Chapter 15 – My Treo

I sold my Treo 270 to a friend in January, 2004 and almost immediately regretted it. For a year and a half prior I was in smartphone heaven, blessed with a device that ticked all the boxes: It had a colour touch screen, qwerty keypad, ran the Palm OS, had a dual-band radio for overseas use… It didn’t ship with a GPRS-compatible radio but wonder of wonders, I was able to apply a firmware upgrade myself a few months after I bought it. About the only thing it didn’t have was an onboard camera, but in the summer of 2002 when I bought it camera phones were just starting to become popular in Europe and Japan.

Okay, my GSM-based Treo wasn’t compatible with Japan’s mobile networks, but I could use it pretty much everywhere else. And in 2002-2003 it seemed like I did just that.

By this time I had racked up enough Air Canada points for a free trip to Australia, via Hawaii. I remember being on a bus in Honolulu and firing up the mobile version of MapQuest to verify the location of the Ala Moana Center, where I would enjoy my first-ever serving of Hawaiian poi. Choosing a food court vendor over a touristy hotel restaurant saved me about fifty bucks. Later that trip I would surprise a friend back in Canada with my reply to her innocuous text: “What am I up to? Oh, not much… just having breakfast in Sydney, Australia is all…”

Later that year I was back in Singapore with the The Second City theatre, and amazed our stage manager by pulling up almost-live hockey scores from back home on Yahoo’s mobile sports site. On that same trip I somehow managed to find a cute Singaporean pen pal to flirt with via SMS when I got back home — once we both figured out the country codes, of course. It didn’t last long but while it did it was an amazing thing, sharing random moments from lives on the run from opposite sides of the world. This was all in the days before Twitter, of course.

DATA FOR REVIEW:
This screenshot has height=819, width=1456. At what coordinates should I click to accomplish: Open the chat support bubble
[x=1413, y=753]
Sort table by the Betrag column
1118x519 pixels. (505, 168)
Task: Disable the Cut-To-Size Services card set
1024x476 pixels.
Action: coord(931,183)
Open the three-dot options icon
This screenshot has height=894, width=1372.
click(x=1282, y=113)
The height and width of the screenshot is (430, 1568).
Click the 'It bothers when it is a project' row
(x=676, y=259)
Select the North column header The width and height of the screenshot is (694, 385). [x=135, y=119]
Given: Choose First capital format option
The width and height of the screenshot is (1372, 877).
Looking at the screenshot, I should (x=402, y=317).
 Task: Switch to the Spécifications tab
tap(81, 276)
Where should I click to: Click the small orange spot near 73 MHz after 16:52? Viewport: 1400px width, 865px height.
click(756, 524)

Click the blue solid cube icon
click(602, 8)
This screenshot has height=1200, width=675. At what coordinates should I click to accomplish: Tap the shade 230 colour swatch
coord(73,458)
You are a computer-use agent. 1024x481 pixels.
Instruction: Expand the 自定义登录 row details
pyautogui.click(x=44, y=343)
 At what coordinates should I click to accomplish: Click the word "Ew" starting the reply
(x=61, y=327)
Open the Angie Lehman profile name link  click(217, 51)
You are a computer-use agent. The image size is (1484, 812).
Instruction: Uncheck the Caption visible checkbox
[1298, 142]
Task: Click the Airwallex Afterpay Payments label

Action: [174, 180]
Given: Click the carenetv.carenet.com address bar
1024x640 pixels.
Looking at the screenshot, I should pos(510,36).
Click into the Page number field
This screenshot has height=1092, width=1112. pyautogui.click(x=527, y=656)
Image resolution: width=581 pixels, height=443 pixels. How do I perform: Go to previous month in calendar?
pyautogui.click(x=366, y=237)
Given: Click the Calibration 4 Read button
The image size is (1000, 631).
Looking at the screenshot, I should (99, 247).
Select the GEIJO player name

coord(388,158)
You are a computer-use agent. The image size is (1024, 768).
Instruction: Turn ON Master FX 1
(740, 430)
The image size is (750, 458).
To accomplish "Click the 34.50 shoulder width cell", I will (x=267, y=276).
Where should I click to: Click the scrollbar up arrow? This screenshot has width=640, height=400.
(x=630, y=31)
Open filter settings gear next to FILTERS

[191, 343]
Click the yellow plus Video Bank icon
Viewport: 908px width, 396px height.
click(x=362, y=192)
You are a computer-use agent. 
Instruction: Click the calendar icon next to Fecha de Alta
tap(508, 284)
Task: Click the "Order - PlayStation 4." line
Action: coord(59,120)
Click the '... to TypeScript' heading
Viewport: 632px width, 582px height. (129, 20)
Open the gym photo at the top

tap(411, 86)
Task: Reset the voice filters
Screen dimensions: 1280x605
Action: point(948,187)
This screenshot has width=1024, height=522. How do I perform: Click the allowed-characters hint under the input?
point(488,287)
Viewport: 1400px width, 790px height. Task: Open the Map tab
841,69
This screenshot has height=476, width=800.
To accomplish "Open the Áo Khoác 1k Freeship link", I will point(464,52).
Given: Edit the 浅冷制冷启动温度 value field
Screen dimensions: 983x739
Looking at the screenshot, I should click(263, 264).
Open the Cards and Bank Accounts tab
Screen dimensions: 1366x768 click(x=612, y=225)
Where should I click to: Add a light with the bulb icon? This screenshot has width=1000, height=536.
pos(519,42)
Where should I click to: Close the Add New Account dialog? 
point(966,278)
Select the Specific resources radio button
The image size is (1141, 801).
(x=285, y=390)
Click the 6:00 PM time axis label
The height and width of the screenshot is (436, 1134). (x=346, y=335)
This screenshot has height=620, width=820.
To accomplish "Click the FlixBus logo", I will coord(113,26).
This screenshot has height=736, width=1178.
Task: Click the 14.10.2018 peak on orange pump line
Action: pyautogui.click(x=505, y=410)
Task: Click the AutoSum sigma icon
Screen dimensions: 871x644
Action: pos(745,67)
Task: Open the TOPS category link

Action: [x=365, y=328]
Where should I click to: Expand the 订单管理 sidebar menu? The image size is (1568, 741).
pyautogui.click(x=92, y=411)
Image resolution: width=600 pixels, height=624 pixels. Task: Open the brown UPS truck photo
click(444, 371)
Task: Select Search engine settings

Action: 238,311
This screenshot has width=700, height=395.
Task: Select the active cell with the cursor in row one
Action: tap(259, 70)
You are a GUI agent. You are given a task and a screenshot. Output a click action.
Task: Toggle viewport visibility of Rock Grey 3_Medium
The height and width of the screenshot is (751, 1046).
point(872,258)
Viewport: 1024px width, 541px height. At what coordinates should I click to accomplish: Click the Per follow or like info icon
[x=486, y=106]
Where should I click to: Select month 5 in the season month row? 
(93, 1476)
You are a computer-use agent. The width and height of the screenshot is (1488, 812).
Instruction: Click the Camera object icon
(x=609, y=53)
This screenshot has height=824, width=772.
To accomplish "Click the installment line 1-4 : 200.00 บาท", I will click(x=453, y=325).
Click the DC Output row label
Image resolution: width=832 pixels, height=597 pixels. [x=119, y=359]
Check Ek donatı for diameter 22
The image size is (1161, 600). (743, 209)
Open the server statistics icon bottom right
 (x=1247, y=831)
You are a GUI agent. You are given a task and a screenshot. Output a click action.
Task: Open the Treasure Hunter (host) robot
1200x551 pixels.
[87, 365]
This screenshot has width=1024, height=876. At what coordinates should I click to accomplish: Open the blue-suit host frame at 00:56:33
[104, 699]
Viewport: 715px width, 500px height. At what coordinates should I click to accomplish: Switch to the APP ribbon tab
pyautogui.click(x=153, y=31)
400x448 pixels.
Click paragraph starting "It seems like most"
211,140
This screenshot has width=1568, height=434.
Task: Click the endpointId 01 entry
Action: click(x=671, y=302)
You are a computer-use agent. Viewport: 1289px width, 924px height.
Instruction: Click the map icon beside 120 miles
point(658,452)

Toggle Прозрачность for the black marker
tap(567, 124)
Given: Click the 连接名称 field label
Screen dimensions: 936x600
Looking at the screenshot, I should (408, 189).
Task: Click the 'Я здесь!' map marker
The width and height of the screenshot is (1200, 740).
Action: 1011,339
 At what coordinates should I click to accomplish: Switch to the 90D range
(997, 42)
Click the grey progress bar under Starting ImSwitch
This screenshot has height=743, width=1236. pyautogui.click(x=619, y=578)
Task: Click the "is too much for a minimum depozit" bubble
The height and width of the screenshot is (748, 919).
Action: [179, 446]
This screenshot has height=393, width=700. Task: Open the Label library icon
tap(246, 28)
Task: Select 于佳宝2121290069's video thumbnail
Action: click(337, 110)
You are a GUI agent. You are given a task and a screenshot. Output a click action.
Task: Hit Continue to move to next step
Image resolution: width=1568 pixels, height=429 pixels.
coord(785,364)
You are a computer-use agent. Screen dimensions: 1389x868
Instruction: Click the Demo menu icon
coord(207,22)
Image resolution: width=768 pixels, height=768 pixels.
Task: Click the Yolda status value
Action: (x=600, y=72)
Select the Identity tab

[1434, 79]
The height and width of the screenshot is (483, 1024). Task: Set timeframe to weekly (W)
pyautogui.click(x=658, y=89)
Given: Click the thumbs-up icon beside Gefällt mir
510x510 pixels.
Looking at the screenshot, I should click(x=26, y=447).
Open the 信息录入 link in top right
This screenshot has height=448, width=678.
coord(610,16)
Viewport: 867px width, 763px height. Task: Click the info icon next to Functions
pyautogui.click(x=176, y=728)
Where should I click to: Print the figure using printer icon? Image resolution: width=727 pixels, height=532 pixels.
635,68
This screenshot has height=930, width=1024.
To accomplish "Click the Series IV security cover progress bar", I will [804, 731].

QUESTIONS ON THE MATERIAL:
1. Answer these questions from the Treo chapter, one line each:
(a) In what month and year was the Treo 270 sold to a friend?
(b) Where was the first-ever serving of Hawaiian poi eaten?
(c) What was pulled up on Yahoo's mobile sports site during the Singapore trip?
2. Continue the Treo chapter from its last sentence.
The rows come from a different source than the Treo chapter.

RESULTS IN ORDER:
1.
(a) January 2004
(b) The Ala Moana Center in Honolulu
(c) Almost-live hockey scores from back home

2.
My Treo was also there for me during tougher times. It allowed me to take diligent notes from doctors as my father lay dying in hospital. During the SARS epidemic, no less. And when a sudden, North America-wide power outage silenced my desktop computer and cordless phones, my Treo persevered. That I could still make calls on it made me quite popular with my neighbours, at least for the duration of the blackout.

The last time my Treo would travel with me was, fittingly, on my last jaunt as an overseas comedian, performing for Canadian troops stationed in Bosnia-Herzegovina. We were already halfway through our two-week USO-style tour — sorry, deployment — when I learned that mobile phones were not allowed on base. Apparently local crime rings had the technology to intercept mobile transmissions, including SMS. But about the only sensitive information I remember sending was that the food was fantastic. Seriously, an army really does travel on its stomach.

My Treo and I had some great times together and it rarely, if ever, let me down. I miss it to this very day.